Bien dit, non ? On se croirait dans une tragédie antique.
— Vous cherchez à quitter la Chine si j'ai bien compris ? demande-t-elle.
— Oui, mais pas tout de suite, Vao.
— Comment cela ?
— Mettons que nous ayons à accomplir un petit travail auparavant.
Elle fronce les sourcils.
— Un petit travail ?
— Heu, dis-je après m'être mordu la lèvre supérieure en m'aidant pour ce faire de ma mâchoire inférieure, un travail d'information. Nous sommes des journalistes français, mon petit cœur. Nous avons décidé de tenter une grande enquête sur votre pays…

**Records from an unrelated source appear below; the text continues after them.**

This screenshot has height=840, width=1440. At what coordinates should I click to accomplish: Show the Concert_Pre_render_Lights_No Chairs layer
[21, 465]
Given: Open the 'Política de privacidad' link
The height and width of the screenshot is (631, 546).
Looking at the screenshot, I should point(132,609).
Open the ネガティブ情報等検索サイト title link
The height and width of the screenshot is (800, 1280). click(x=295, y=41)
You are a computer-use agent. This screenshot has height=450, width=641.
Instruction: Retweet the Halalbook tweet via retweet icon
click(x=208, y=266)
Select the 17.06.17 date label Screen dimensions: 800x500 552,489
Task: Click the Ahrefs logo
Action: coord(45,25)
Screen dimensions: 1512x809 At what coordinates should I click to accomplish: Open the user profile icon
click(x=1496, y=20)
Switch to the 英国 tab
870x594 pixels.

— Si vous enquêtez trop longtemps, jamais vous ne pourrez publier votre reportage, prophétise la ravissante enfant. Avez-vous au moins des amis dans le pays, des endroits où vous pourriez vous réfugier en cas de besoin, des appuis ?
Je secoue la tête lamentablement.
— Hélas ! non, belle Vao, vous êtes, avec votre foutu cousin, les seules personnes que nous connaissions.
— Alors, vous voyez bien que vous avez besoin de moi, dit-elle d'une voix âpre.
Elle se lève, décidée, ardente, somptueuse comme une amazone.
— Allez chercher votre ami, mais surtout ne faites pas de bruit ; il faut que nous sortions sans réveiller Lang Fou Ré.
Je secoue la hure du Gravos après l'avoir saisie par le menton.